NVIDIA has officially launched its Rubin platform, a powerful new AI architecture featuring six specialized chips designed to cut costs, boost performance, and accelerate the future of supercomputing.
Quick Summary – TLDR:
- NVIDIA launched Rubin, a six-chip AI platform at CES 2026, aimed at powering next-gen AI workloads.
- Rubin reduces inference token costs by 10x and slashes GPU requirements for training MoE models by 4x compared to Blackwell.
- Major tech giants including Microsoft, Google, AWS, and OpenAI are already integrating Rubin into their cloud and AI infrastructures.
- New capabilities in storage, networking, and power efficiency promise dramatic gains in AI compute scalability and cost-effectiveness.
What Happened?
At CES 2026 in Las Vegas, NVIDIA CEO Jensen Huang unveiled Rubin, calling it the company’s most advanced AI platform yet. Rubin brings together six new chips, including the Vera CPU and Rubin GPU, into a powerful and unified supercomputing system. Designed to handle the growing demands of AI training and inference, Rubin promises significant gains in performance and efficiency.
The platform is now in full production, with broader deployment planned for the second half of 2026.
A Unified Platform With Six Chips
The Rubin platform integrates six components through extreme codesign:
- NVIDIA Vera CPU: Built for power-efficient agentic reasoning.
- NVIDIA Rubin GPU: Third-gen Transformer Engine with adaptive compression and 50 petaflops of compute.
- NVLink 6 Switch: Enables GPU-to-GPU bandwidth of 3.6TB/s per unit and 260TB/s per rack.

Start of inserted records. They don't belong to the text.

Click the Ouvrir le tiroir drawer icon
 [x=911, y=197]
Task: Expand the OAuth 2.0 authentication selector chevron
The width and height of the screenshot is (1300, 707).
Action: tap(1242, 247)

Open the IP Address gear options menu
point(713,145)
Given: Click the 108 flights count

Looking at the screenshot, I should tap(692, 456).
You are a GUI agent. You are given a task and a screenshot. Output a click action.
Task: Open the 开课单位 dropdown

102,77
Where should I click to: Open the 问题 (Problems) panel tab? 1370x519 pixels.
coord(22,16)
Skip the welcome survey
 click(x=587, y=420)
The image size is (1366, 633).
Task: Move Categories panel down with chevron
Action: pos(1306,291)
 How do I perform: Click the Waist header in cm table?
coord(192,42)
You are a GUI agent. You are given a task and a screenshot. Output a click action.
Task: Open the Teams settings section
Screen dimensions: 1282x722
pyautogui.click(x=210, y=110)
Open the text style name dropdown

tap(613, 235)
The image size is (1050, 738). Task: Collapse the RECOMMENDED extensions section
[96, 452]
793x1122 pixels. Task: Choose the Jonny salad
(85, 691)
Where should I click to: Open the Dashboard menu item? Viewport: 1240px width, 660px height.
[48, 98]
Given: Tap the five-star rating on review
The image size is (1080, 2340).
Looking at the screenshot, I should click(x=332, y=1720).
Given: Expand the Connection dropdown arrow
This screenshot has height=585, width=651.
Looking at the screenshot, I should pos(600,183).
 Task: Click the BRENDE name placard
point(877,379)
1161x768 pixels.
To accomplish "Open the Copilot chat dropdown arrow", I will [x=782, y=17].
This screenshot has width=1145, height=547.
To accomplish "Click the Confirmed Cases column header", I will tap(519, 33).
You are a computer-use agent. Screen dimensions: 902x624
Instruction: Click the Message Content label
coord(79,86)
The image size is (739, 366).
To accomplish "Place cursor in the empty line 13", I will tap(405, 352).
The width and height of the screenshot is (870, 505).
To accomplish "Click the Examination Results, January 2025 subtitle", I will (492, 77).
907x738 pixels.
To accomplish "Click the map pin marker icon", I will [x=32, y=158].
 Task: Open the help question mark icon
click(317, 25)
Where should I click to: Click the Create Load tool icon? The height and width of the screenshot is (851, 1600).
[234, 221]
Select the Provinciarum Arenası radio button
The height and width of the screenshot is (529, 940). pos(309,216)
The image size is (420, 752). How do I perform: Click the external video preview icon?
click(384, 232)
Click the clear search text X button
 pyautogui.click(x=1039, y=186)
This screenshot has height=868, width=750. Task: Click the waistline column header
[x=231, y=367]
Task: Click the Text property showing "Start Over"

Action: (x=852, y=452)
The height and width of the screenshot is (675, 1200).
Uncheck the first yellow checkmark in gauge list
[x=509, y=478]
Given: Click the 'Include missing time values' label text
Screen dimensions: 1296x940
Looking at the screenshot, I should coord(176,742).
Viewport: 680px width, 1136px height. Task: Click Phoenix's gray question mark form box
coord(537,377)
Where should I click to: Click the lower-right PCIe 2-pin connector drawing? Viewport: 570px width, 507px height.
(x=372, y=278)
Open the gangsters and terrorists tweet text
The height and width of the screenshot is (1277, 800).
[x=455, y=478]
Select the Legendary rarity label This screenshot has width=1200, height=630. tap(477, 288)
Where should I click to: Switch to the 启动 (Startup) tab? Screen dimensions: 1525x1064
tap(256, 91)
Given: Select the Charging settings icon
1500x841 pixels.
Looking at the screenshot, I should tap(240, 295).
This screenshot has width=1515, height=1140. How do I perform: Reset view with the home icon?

- ConnectX-9 SuperNIC, BlueField-4 DPU, and Spectrum-6 Ethernet Switch round out the networking and storage capabilities.
The full-stack integration supports demanding workloads like mixture-of-experts (MoE) models, agentic AI, and multistep reasoning, all while cutting GPU requirements by 4x and lowering inference token costs by 10x compared to NVIDIA’s previous Blackwell platform.
Supercomputing at Scale
One of the standout hardware solutions is the Vera Rubin NVL72, a rack-scale system combining 72 Rubin GPUs and 36 Vera CPUs. These can be interconnected to form the DGX SuperPOD, a massive supercomputing cluster built for trillion-parameter AI models.
Rubin’s debut marks NVIDIA’s third-generation rack-scale architecture and sets a foundation for AI environments featuring millions of GPUs. The platform’s modular design also makes assembly and maintenance up to 18x faster than Blackwell.
Powerful Industry Backing
A wide ecosystem of partners is embracing Rubin. Microsoft, Google, AWS, and Oracle will be among the first cloud providers to roll out Rubin-based instances. OpenAI, Meta, Anthropic, and xAI are integrating Rubin into their next-generation AI labs and models.
Top tech leaders have praised the platform:
- Sam Altman (OpenAI) said, “The NVIDIA Rubin platform helps us keep scaling this progress so advanced intelligence benefits everyone.”
- Mark Zuckerberg (Meta) noted, “NVIDIA’s Rubin platform promises to deliver the step-change in performance and efficiency required to deploy the most advanced models to billions of people.”
- Elon Musk (xAI) described Rubin as a “rocket engine for AI.”
- Satya Nadella (Microsoft) called it essential to building “the world’s most powerful AI superfactories.”
Smarter Storage, Faster Networking
To meet growing demands for long-term memory and context in AI models, Rubin introduces Inference Context Memory Storage. Powered by BlueField-4, it allows more efficient caching and key-value data sharing.
Meanwhile, Spectrum-X Ethernet Photonics boosts data center performance with:
- 5x longer uptime.
- 10x greater reliability.
- 5x better power efficiency than traditional networks.
These enhancements allow AI systems to run smoother across distances and scale more predictably.
Performance That Outpaces the Past
Compared to the Blackwell architecture, Rubin offers:
- 3.5x faster model training.
- 5x faster inference processing.
- 8x more compute per watt.
This performance edge positions Rubin as a cornerstone in the global AI race. Analysts estimate AI infrastructure spending will exceed $3 trillion in the next five years, and Rubin aims to be the backbone of that investment.
SQ Magazine Takeaway
I’m genuinely excited about Rubin because it’s not just another chip. It is a platform reshaping the very fabric of AI infrastructure. What NVIDIA has done here is move the goalposts again, making it cheaper and faster to build smarter models. The fact that Rubin slashes costs and training time while scaling easily for next-gen AI makes this a turning point. It’s a clear message to the industry: either level up or fall behind.